Il SERGente Conceicao e il miracolo rossonero

E il settimo giorno conquistò la Supercoppa.

No, non vogliamo cadere nella blasfemia citando la Bibbia, ma a molti la prima settimana di Sergio Conceicao al Milan ha ricordato vagamente una cosa del genere. Un miracolo in una settimana.

Ereditato da Fonseca un Milan senza anima, Conceicao in pochi giorni lo ha plasmato a propria immagine e somiglianza ed ha compiuto un’impresa che nessuno – nemmeno lui – si aspettava. Vincere contro Juventus e Inter e conquistare un trofeo non lo si immaginava neanche nel migliore dei finali da film. Eppure è successo.

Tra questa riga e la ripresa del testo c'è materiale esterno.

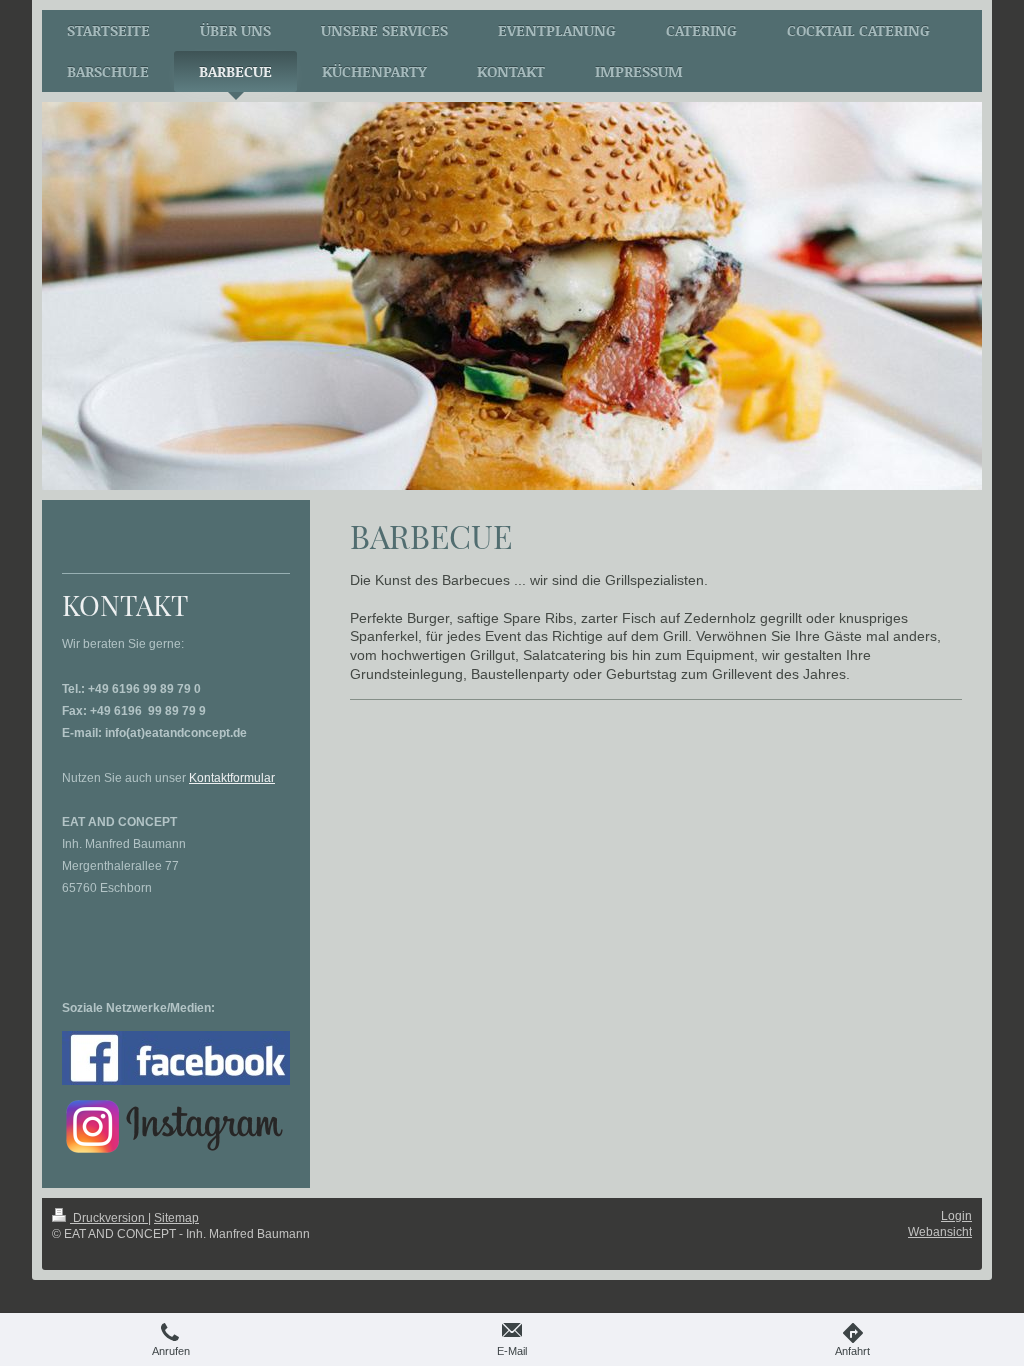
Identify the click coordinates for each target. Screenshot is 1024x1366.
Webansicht (940, 1232)
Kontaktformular (232, 778)
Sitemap (176, 1218)
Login (956, 1216)
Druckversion (109, 1218)
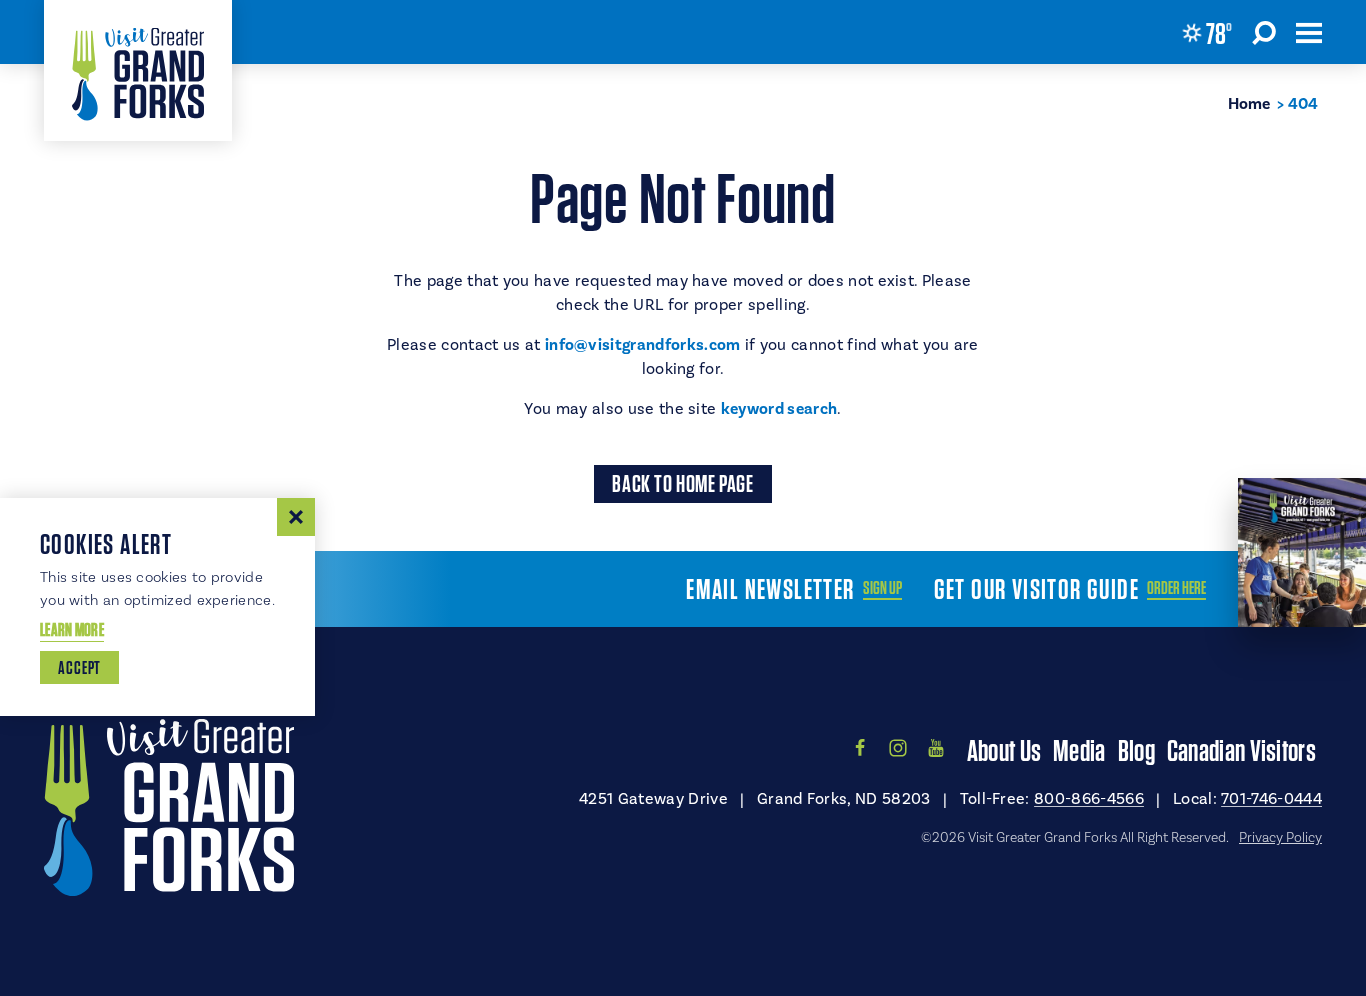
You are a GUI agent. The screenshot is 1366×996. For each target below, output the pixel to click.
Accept (79, 667)
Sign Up (882, 588)
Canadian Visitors (1241, 750)
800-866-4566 (1089, 798)
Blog (1136, 750)
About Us (1004, 750)
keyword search (779, 409)
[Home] (138, 70)
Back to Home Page (682, 483)
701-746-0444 (1271, 798)
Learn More (72, 629)
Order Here (1176, 588)
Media (1079, 750)
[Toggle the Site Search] (1264, 32)
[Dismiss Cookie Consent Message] (296, 517)
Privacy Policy (1280, 837)
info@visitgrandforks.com (643, 345)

È successo perché forse non serviva chissà che cosa dal punto di vista tattico e neanche da quello tecnico, il vero lavoro da fare era quello di entrare nella testa dei giocatori. La mentalità vincente da imprimere il prima possibile e nel minor tempo possibile. Poi il modo migliore è stato trovato vincendo due partite contro le due rivali storiche che non fa mai male, anzi.

Il miracolo di Conceicao

Il primo tempo contro la Juventus dava ancora una parvenza di Milan spento e con poco mordente. I quindici minuti di intervallo in spogliatoio – forse anche qualcosa in più visto che la Lega ha multato il Milan per il ritardo dell’inizio del secondo tempo – sono stati forse i più lunghi della storia per i giocatori rossoneri.

E forse è stato lì che è scattato qualcosa, forse è stato lì che il mister – pardon, il Sergente – ha toccato le corde giuste. E come raccontato da Ibrahimovic non solo quelle. Una TV spaccata è il bottino portato a casa prima di quello grosso, prima di quella prima rimonta che sembra il vero e proprio marchio di fabbrica dell’alba del nuovo Milan di Conceicao.

Altro giro, altra corsa. Sotto con l’Inter. Altro primo tempo chiuso in svantaggio che diventa doppio in apertura di ripresa. Lì nessuna squadra avrebbe retto. Soprattutto il Milan. Ma ciò che di speciale sembra aver fatto Conceicao è proprio questo. I presupposti per mollare, per non provarci, per gettare la spugna, c’erano tutti, ed il Milan di solamente una settimana fa non avrebbe fatto altro che questo. Il Leao di solamente una settimana fa non avrebbe fatto altro che questo. Ed invece entra e mette lo zampino in tutti e tre i gol rossoneri. Una rimonta da 0-2 a 3-2 che non si vedeva da vent’anni. In un derby. In finale.

Al triplice fischio dell’arbitro è apoteosi rossonera con la festa che continua in spogliatoio dove il Sergente dà il meglio di sé. Questa volta nessun urlo, nessuna TV spaccata, solamente un sigaro acceso ed una danza, diventata ormai la sua, che suggella quel senso di compattezza e di identità di gruppo che al Milan non si vedeva da tempo. Adesso tutti uniti per recuperare terreno in campionato. La speranza e l’orgoglio ai tifosi sono stati ridati, ora servono i punti necessari per non finire dietro, troppo dietro rispetto alle rivali. Un po’ come a Riyadh, questa volta con più tempo e con più avversarie. Ci riuscirà il SERGente Conceicao?